All lines in the entries below that hold "agent" make up the answer.

Pixel coordinate grounding data:
Segment Open

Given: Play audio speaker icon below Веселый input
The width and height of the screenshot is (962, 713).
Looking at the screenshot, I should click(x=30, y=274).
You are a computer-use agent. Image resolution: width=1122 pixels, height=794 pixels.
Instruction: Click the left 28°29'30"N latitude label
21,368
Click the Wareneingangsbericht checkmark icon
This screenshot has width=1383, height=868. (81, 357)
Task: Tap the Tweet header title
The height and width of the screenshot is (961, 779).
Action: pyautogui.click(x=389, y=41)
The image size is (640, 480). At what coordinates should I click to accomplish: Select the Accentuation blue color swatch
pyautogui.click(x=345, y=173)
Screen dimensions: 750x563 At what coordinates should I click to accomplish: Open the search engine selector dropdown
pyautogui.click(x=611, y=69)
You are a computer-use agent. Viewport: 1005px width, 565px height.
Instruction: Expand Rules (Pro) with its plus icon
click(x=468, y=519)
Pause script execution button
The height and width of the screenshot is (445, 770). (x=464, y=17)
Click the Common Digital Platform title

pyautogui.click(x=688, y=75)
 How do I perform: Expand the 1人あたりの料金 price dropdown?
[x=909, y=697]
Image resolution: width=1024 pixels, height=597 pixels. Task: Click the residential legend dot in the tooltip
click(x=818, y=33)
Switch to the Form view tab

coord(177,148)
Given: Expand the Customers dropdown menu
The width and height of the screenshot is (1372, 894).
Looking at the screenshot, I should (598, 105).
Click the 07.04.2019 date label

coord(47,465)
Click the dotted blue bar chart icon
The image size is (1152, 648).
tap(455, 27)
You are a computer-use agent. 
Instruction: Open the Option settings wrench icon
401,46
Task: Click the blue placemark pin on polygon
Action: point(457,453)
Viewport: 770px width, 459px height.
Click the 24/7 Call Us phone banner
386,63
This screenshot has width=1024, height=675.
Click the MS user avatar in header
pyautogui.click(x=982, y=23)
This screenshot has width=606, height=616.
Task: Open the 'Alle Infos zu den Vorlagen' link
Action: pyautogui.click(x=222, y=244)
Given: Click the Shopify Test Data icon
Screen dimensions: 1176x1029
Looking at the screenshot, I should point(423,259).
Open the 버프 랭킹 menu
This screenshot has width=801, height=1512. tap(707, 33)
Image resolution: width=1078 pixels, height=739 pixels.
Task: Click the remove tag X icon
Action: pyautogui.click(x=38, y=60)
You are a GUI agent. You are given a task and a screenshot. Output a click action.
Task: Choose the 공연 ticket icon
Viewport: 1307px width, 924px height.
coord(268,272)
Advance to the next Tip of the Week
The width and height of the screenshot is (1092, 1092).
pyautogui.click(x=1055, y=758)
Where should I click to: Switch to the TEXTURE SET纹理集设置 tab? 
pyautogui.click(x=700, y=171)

Segment Closed

(Task solution):
You are a computer-use agent. Image resolution: width=1122 pixels, height=794 pixels.
You are a computer-use agent. Viewport: 1005px width, 565px height.
You are a computer-use agent. 
You are a GUI agent. You are given a task and a screenshot. Output a click action.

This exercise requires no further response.